Past Senior Projects

  • An XML-based web infrastructure for the Penn Database Group that makes use of data integration tools developed within our group, XSL tools, and various other standard web components. This project will teach skills relating to XML, XQuery, XSL, and various open source and locally developed tools. This would be a great way to gain experience and skills relevant to both research and post-academic careers, to learn new technologies, and to be able to showcase the results. BSE senior project by Eric McGlinchey.
  • The Universal Message Center -- a "Google for personal and public messages" that includes security. Develop an application for indexing, sharing, and searching e-mail, newsgroup, scheduling, and other information (e.g., RSS feeds), in a way that preserves both privacy and security. This project will teach information retrieval, XML, and database techniques. It will involve building a significant system in Java. BSE senior project by Nina Quek and Mike Daglian.
  • Meta-search as a way of combatting the hacks people use to increase their page rankings. BSE senior project by Nate Hashem.
  • A scalable infrastructure for Penn Course Review. BSE senior project by Howie Vegter and Steve MacCrory.
  • Building a better tech support help web site. BSE senior project by Dan Margolis.
  • ILMUNC, a database-backed web site for the Ivy League Model United Nations conference. BAS capstone project by Amit Vazirani and Raghav Bajaj.

Open Projects

  • (MS/BSE level) The Universal Message Center is a peer-to-peer indexing and search system for public and personal data: web pages, XML documents, blog posts, newsgroups, email, etc.

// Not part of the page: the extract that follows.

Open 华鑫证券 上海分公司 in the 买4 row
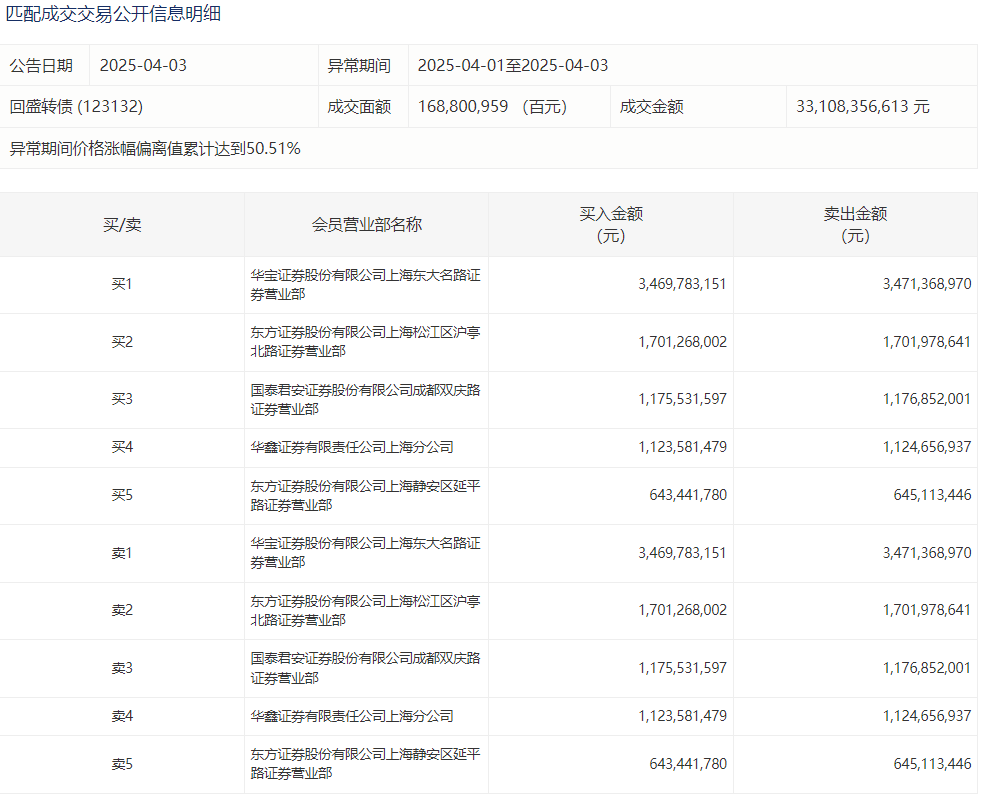 point(352,448)
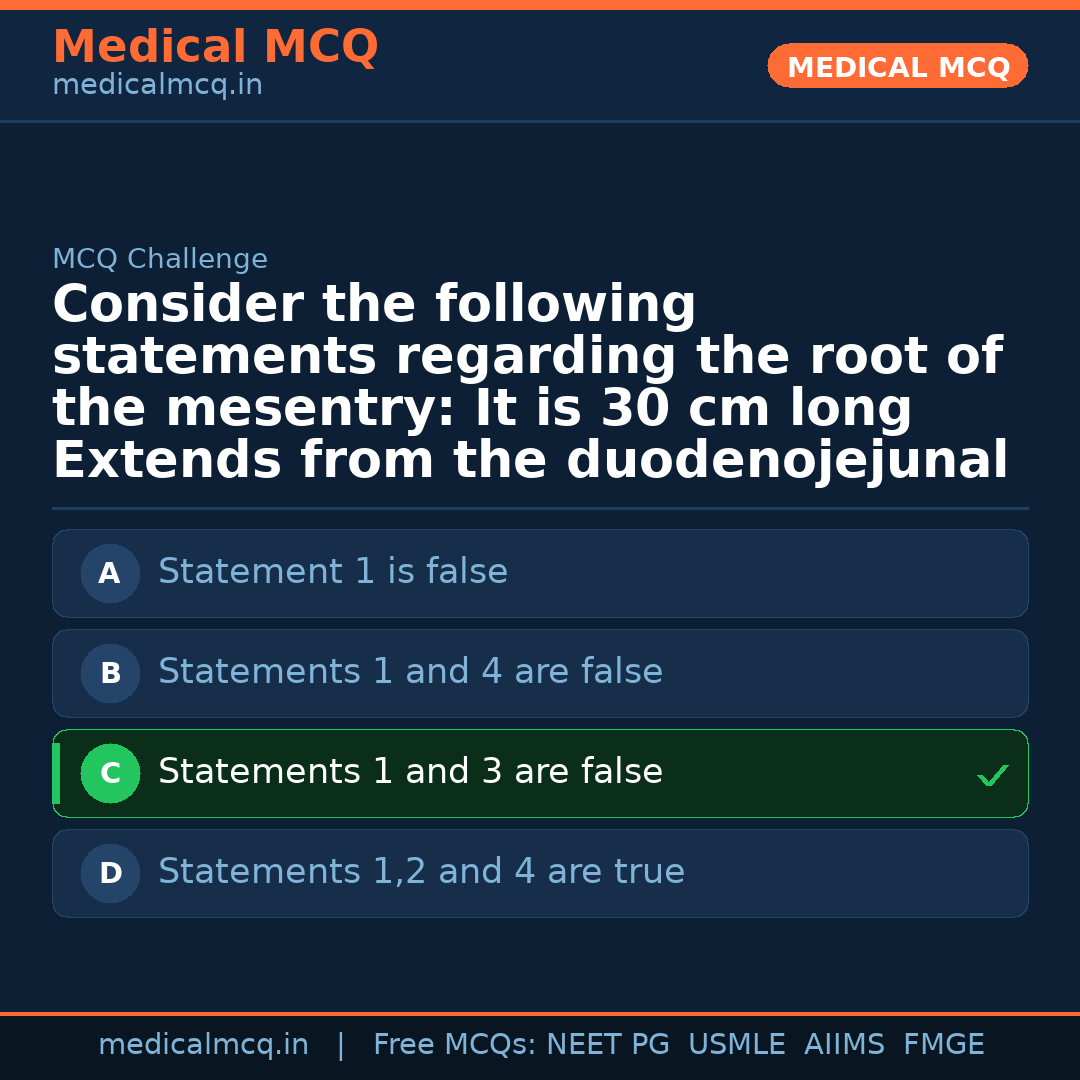Viewport: 1080px width, 1080px height.
Task: Click the green C circle icon
Action: (x=110, y=773)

The UMC (developed as a Senior Project by Mike Daglian and Nina Quek) allows for keyword search, as well as keyword-within-tag search, over data, and it supports a P2P architecture with certain privacy restrictions. There are a number of further development steps that can make for interesting projects:
    • Views or Collections. Can we come up with a way of "saving" and naming collections of data based on keyword queries, where we can selectively add related documents, and remove "bad" ones? Can we define this in a hierarchical way, as with Yahoo categories?
    • Ranking. Currently we rely on a combination of Information Retrieval-style ranking and several heuristics. Can concepts like Google's PageRank and user feedback be applied here?

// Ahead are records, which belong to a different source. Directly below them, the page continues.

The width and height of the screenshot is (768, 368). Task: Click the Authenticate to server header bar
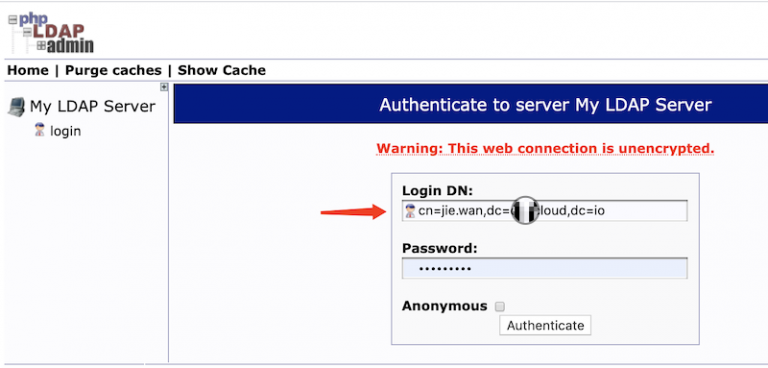(x=470, y=104)
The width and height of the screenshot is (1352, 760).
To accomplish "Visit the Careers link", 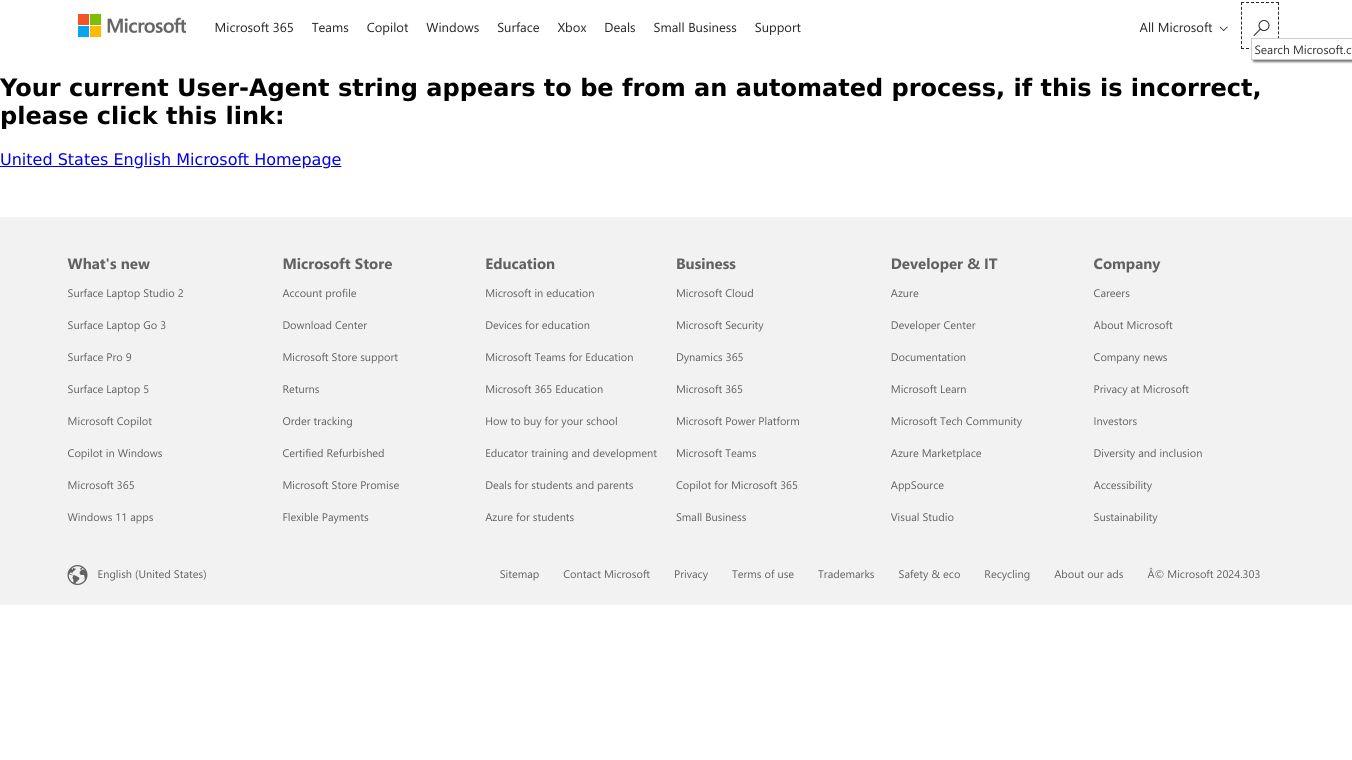I will (x=1111, y=293).
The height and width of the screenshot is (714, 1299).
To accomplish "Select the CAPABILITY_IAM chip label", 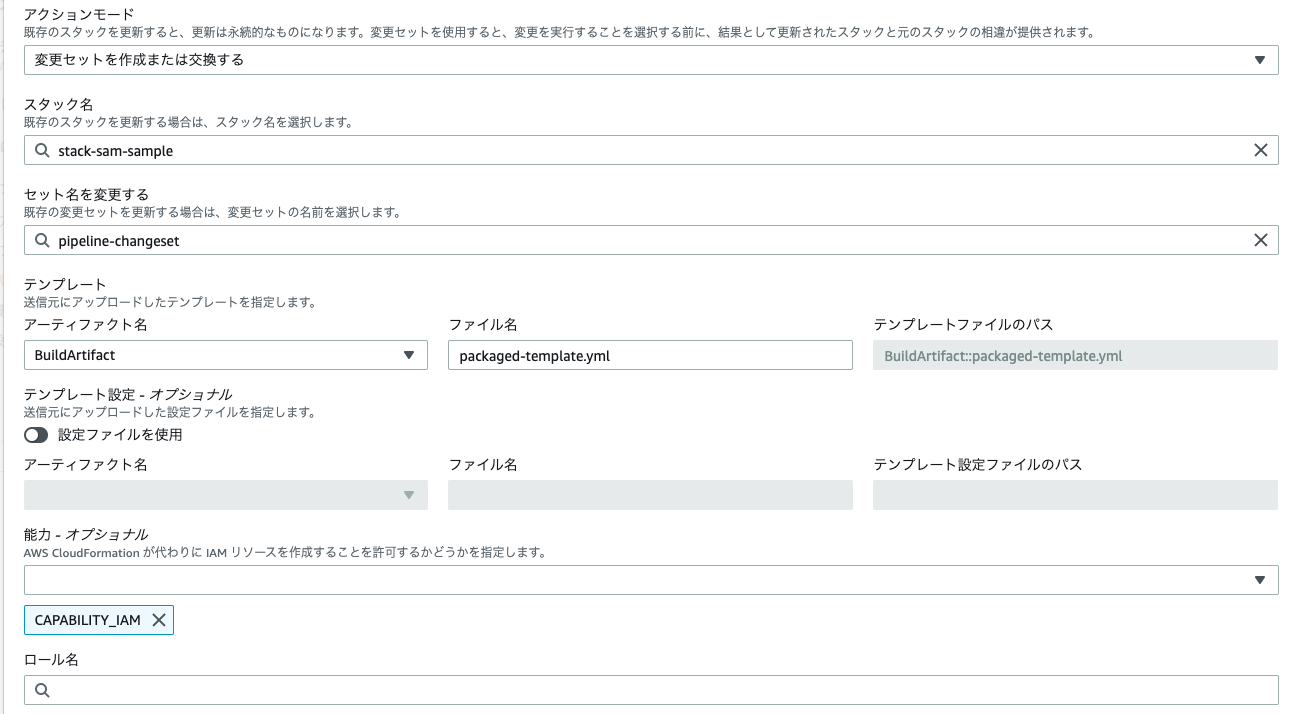I will click(x=85, y=619).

    • Adding structure to unstructured data. Can we define a series of "templates" to progressively add XML tags to plain-text data, so we can take emails and web pages and query them for semantic information? Can we account for the fact that such templates are only correct with a certain probability?

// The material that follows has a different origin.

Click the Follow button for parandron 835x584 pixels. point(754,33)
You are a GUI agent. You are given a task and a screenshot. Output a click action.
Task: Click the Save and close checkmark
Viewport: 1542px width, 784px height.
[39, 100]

    • Sharing. Given a distributed engine with public, semi-private, and private data, how should we define models of sharing between users?
  • (MS/BSE level) Peer-to-peer synchronization. We are building a peer-to-peer system, Orchestra, that (among several tasks) allows nodes to "check out" data, modify it, and synchronize with one another. There are many aspects of this system that need to be investigated.
  • (MS/BSE level) XML path matching for query processing. Our Tukwila system, used for integrating or querying XML data, can read and operate on data that is still being read across the network (a form of "streaming" or "pipelining"). Currently, the implementation of this capability is limited in the information it collects about the XML (it does not collect information like the location of the data in the document), and it has not been optimized. We would like to extend this to be more general so more complex operations can be performed, and we would like to add further optimized behaviors.
  • (MS level) Experimenting with state-of-the-art adaptive query processing techniques in a local database. This project will involve extending the Tukwila adaptive data integration system, which queries data across a network, so it has local storage. That will be accomplished by coupling the existing Tukwila codebase with a data storage system, BerkeleyDB. This project requires skills in reading and writing C++ code.
  • (MS level) Implementing new datatypes and the XQuery function library for an XML query processor. This project involves adding the XQuery standard function library and some new data types to the Tukwila codebase. It would teach the internals of a database query processor, the fundamentals of XQuery, and software engineering skills. This project requires C++ skills and familiarity with XML and the XQuery language.
  • (MS level) Developing an XQuery rewrite-based optimizer. Query processing is a challenging and interesting area of work, with some overlap with compiler techniques but a number of unique characteristics. XQuery is a highly delarative language, so it is possible to specify a query in many forms (some with many nested expressions, some with many expressions that can be simplified, and some that depend on previously defined queries, aka views). This project would involve understanding how XQueries relate and simplifying the queries so they are more compact and more efficient.